===== Material for this exercise

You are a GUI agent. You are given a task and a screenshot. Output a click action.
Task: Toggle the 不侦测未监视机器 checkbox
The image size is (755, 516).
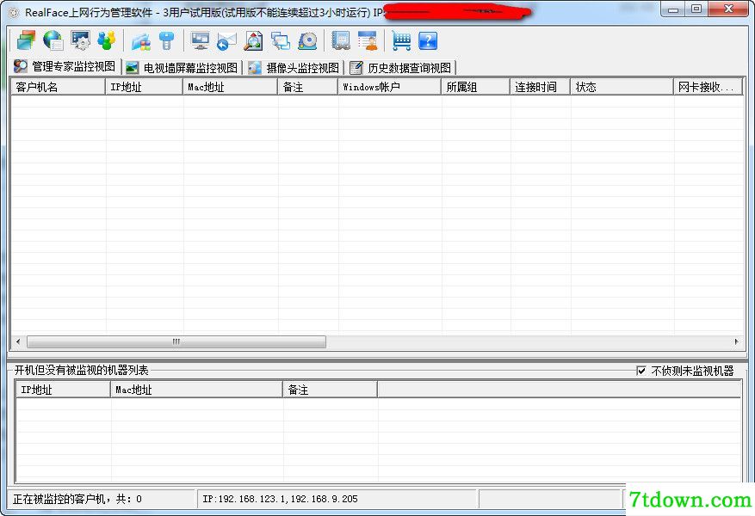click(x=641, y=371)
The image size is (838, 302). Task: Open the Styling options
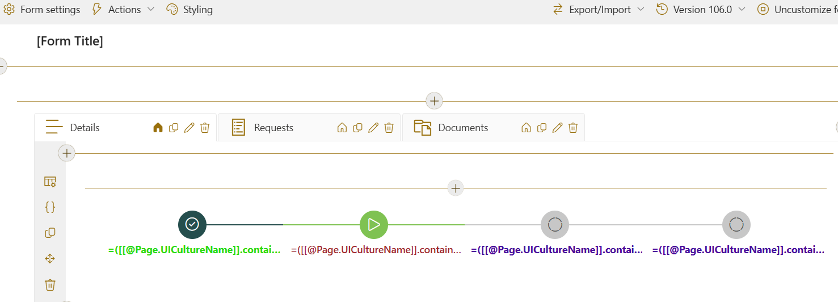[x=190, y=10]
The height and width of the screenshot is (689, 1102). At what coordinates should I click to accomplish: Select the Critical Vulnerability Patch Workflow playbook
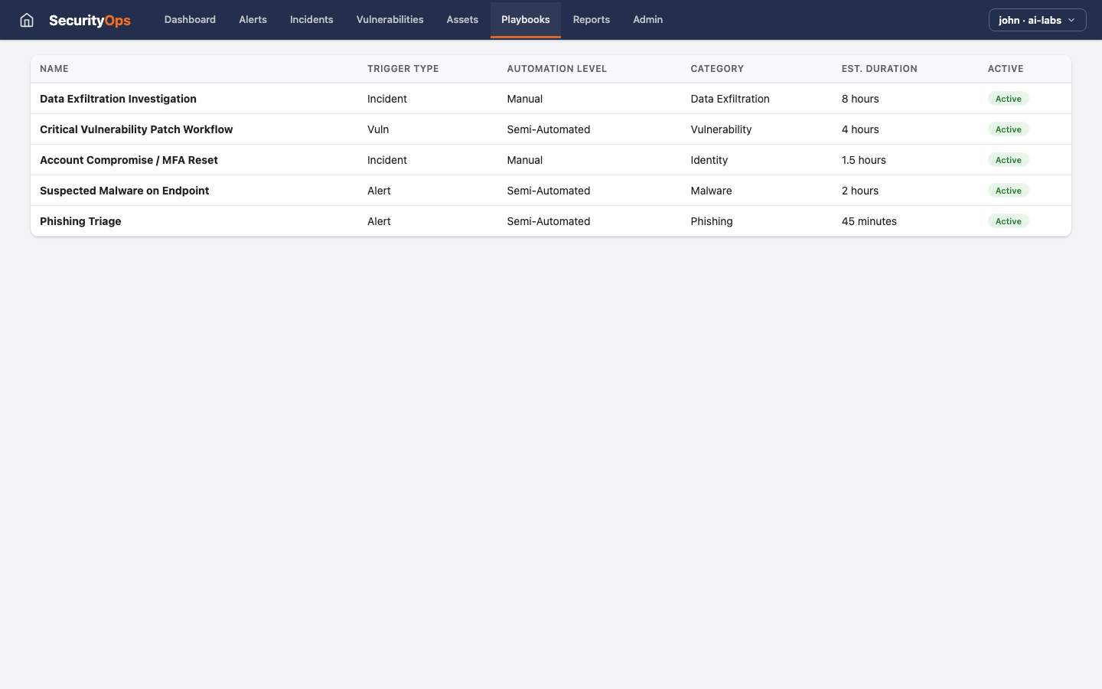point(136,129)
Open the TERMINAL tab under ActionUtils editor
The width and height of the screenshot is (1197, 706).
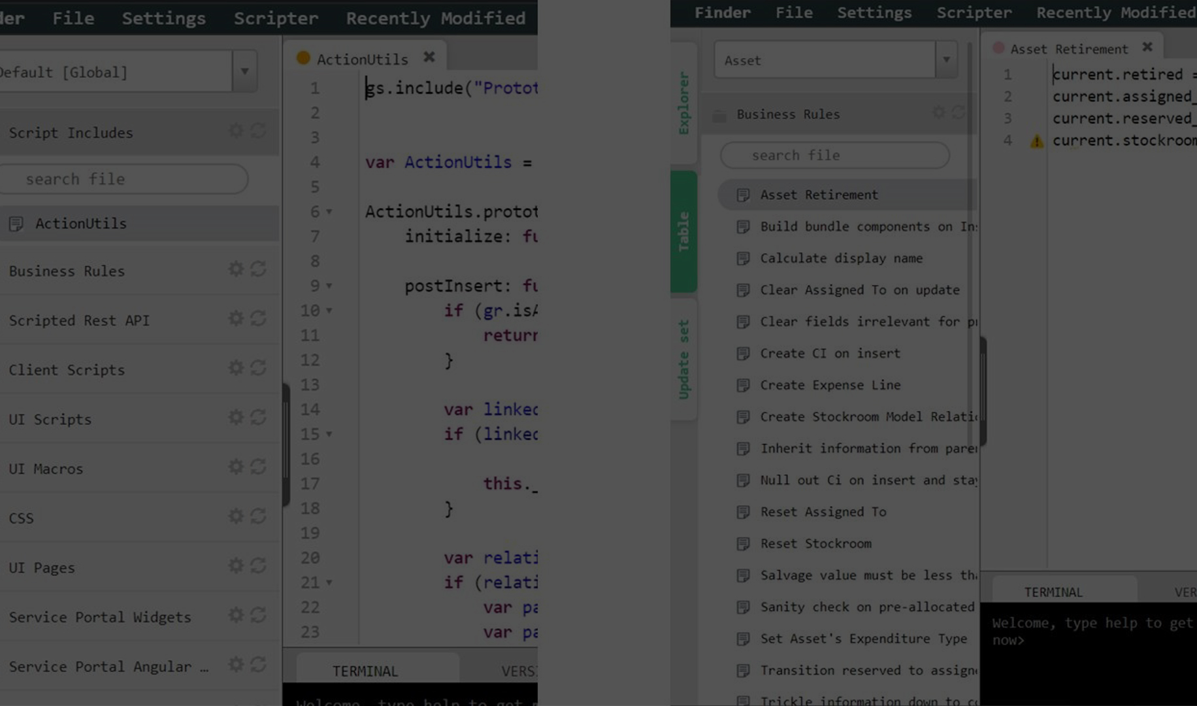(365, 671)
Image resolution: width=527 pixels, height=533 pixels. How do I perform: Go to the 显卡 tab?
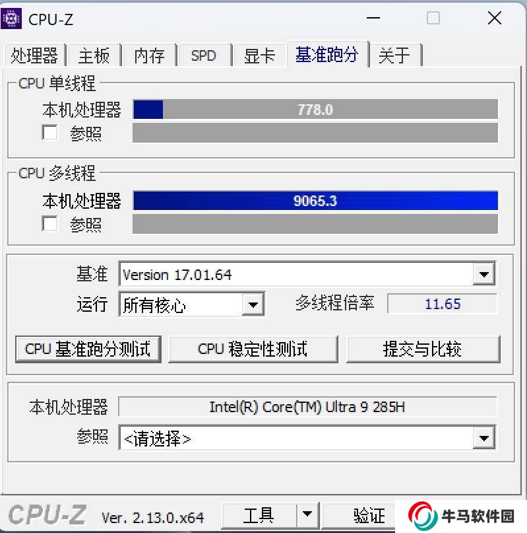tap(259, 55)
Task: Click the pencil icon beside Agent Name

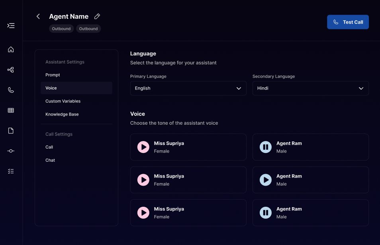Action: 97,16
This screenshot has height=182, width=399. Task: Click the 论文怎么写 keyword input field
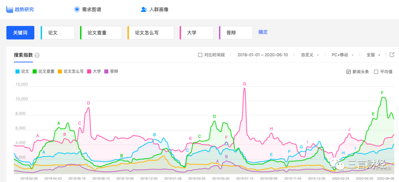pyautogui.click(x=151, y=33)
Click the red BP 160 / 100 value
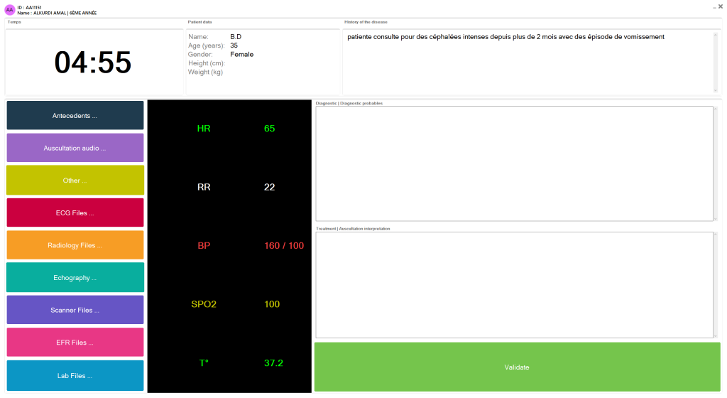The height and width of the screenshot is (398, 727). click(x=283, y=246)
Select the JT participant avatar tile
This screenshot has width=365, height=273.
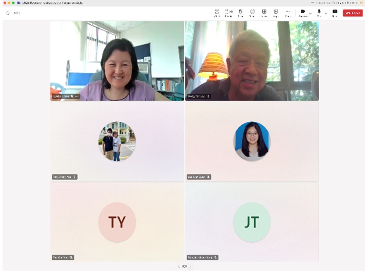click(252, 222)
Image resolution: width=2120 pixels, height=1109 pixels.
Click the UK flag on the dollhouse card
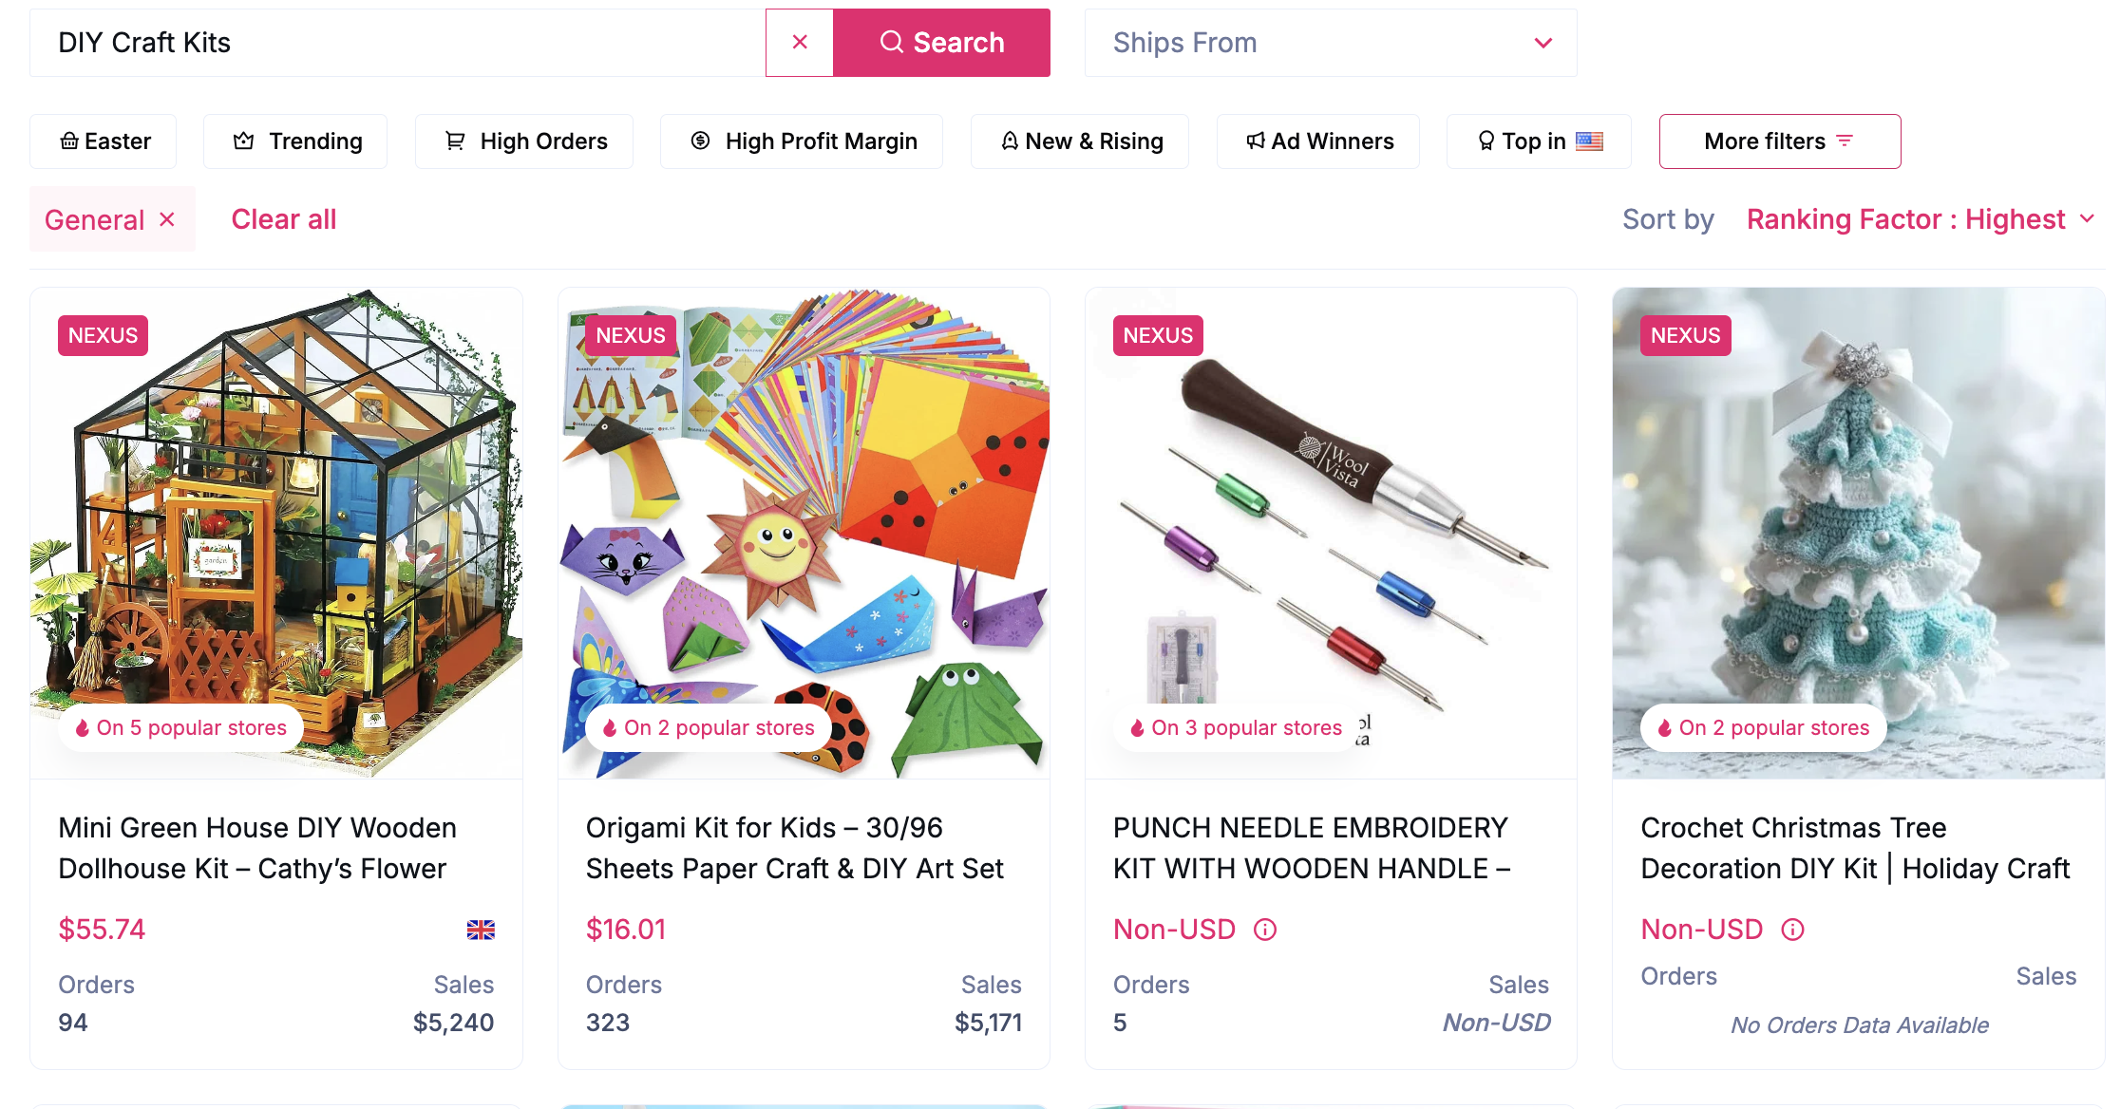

==========

Your answer must be every record above, word for word, with no pictures.

You are a GUI agent. You are given a task and a screenshot. Output a click action.
Task: Toggle the 不侦测未监视机器 checkbox
The image size is (755, 516).
click(x=641, y=371)
The image size is (838, 302). Task: Open the Styling options
[x=190, y=10]
The height and width of the screenshot is (689, 1102). At what coordinates should I click to accomplish: Select the Critical Vulnerability Patch Workflow playbook
point(136,129)
Open the TERMINAL tab under ActionUtils editor
The width and height of the screenshot is (1197, 706).
(365, 671)
Image resolution: width=527 pixels, height=533 pixels. How do I perform: Go to the 显卡 tab?
tap(259, 55)
Task: Click the pencil icon beside Agent Name

Action: 97,16
This screenshot has height=182, width=399. Task: Click the 论文怎么写 keyword input field
pyautogui.click(x=151, y=33)
Click the red BP 160 / 100 value
The height and width of the screenshot is (398, 727). click(x=283, y=246)
Select the JT participant avatar tile
This screenshot has width=365, height=273.
click(252, 222)
Image resolution: width=2120 pixels, height=1109 pixels.
Click the UK flag on the dollhouse card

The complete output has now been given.